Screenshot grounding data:
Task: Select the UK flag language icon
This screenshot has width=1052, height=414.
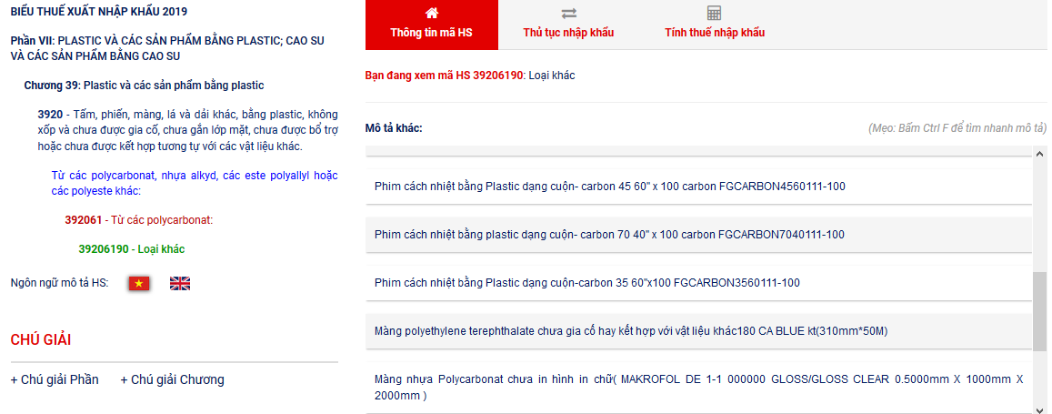Action: tap(180, 283)
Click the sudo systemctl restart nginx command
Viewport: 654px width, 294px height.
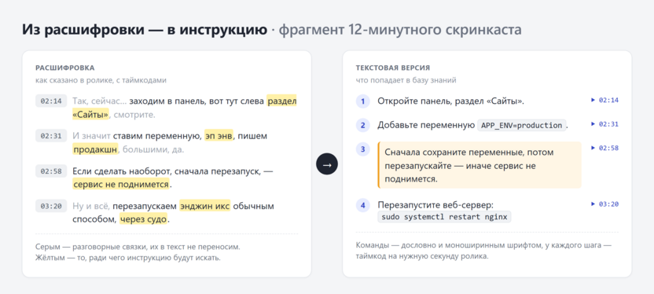tap(444, 217)
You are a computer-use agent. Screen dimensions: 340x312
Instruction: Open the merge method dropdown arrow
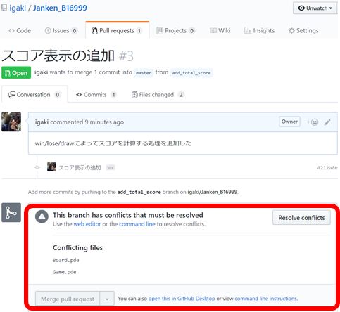[107, 299]
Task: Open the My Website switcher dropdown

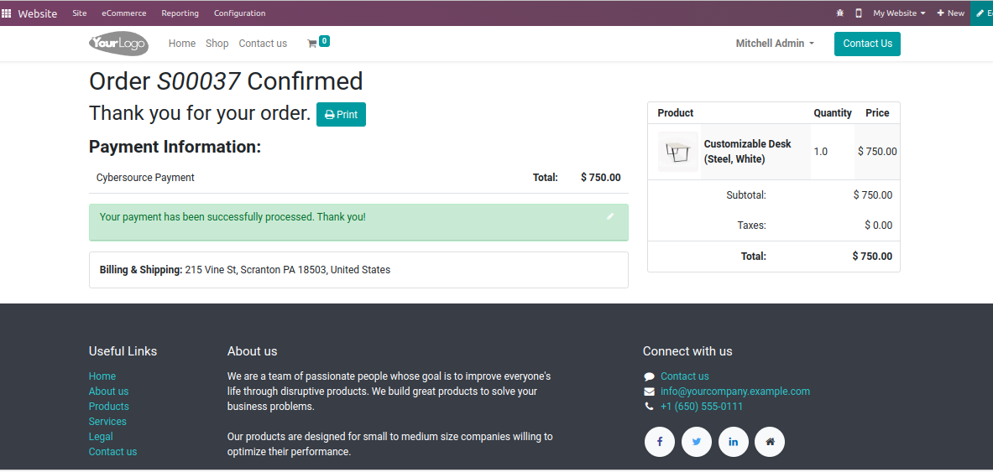Action: point(899,13)
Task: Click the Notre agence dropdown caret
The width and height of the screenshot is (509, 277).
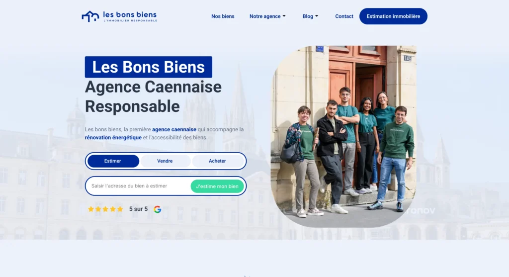Action: click(x=284, y=16)
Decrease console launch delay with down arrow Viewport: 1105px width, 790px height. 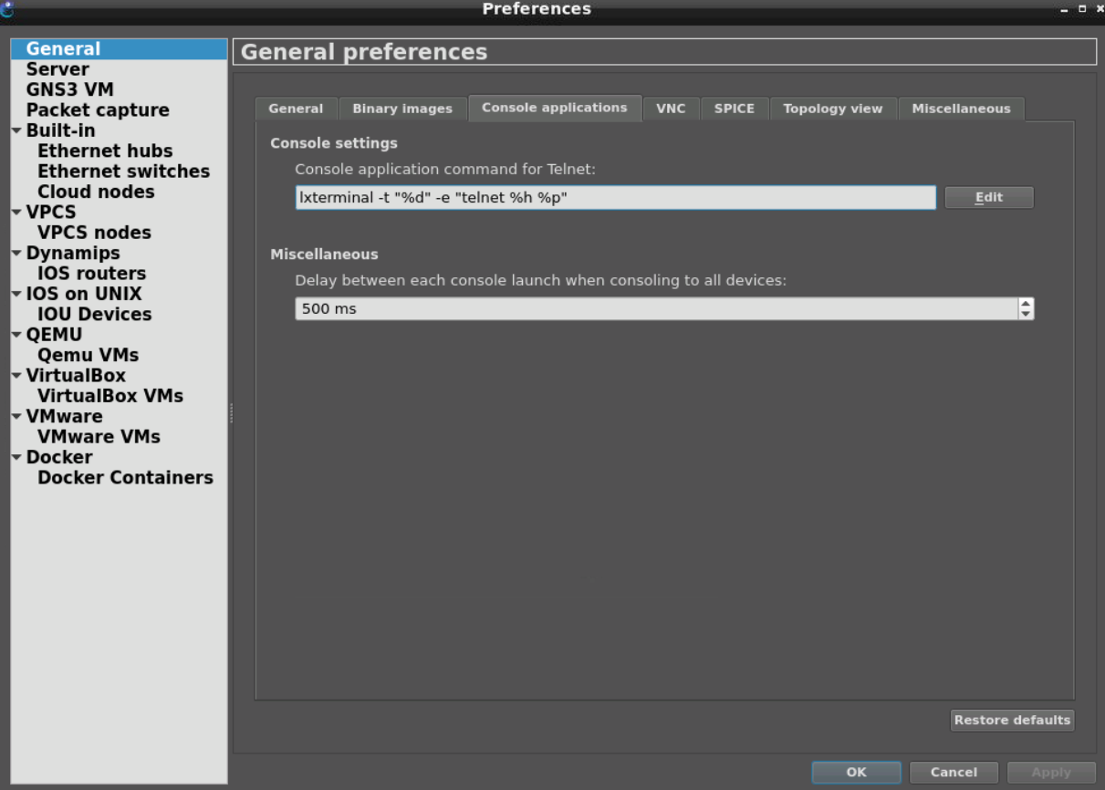click(1026, 314)
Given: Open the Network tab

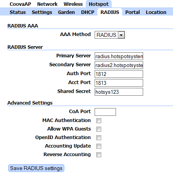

WORK TO COMPLETE: From the records above, return exactly the lines running from the one that contains "Click the sudo" down to the one that contains "Task: Click the Notre agence dropdown caret", both included, without any pictures.

EXERCISE RESPONSE:
Click the sudo systemctl restart nginx command
Viewport: 654px width, 294px height.
tap(444, 217)
You are a computer-use agent. Screen dimensions: 340x312
Instruction: Open the merge method dropdown arrow
[107, 299]
Task: Open the My Website switcher dropdown

Action: point(899,13)
Task: Click the Notre agence dropdown caret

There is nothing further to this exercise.